The purpose of this paper is to review the reasons underlying the slow rate of progress towards developing a comprehensive policy underpinning for adult safeguarding in England and proposes long-term solutions.
This paper uses a model of policy change to argue that adult safeguarding has been over-reliant on case histories to define its policy problems and influence its politics, while making insufficient progress on data collection and analysis. It uses examples from the parallel discipline of public health to explore four challenges, or “problems”, relevant to the further development of the knowledge base underpinning adult safeguarding policy.
Four recommendations emerge for closing the adult safeguarding “knowledge gap”, including the development of a national research strategy for adult safeguarding. In a fifth recommendation the paper also proposes a clearer recognition of the contribution that local public health professionals can make to local adult safeguarding policy making and programme development.
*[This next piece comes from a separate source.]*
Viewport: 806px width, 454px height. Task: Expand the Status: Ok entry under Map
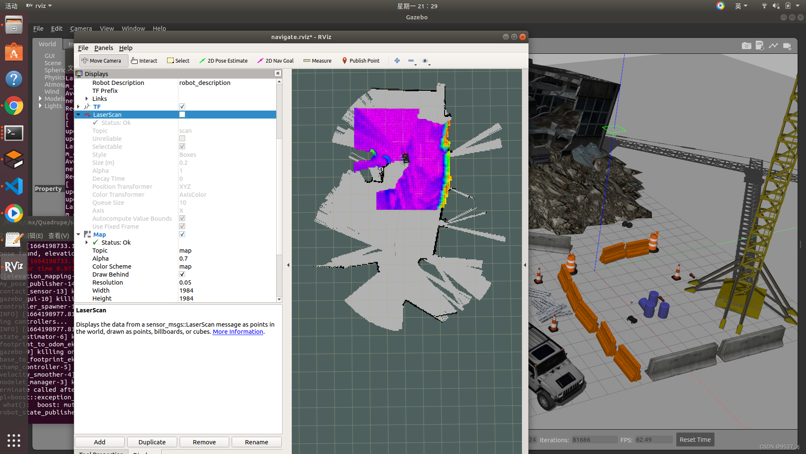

The first four recommendations of this paper would serve as the basis for developing a national research strategy for adult safeguarding. The fifth would strengthen the contribution of local public health departments to safeguarding adults boards.
The author is unaware of the existence of any other review of the limitations of the adult safeguarding knowledge base as a foundation for policy making, or which proposes strategic solutions. The work is valuable for its practical proposals.
The author is grateful to Jill Manthorpe for valuable comments on an early draft of the manuscript.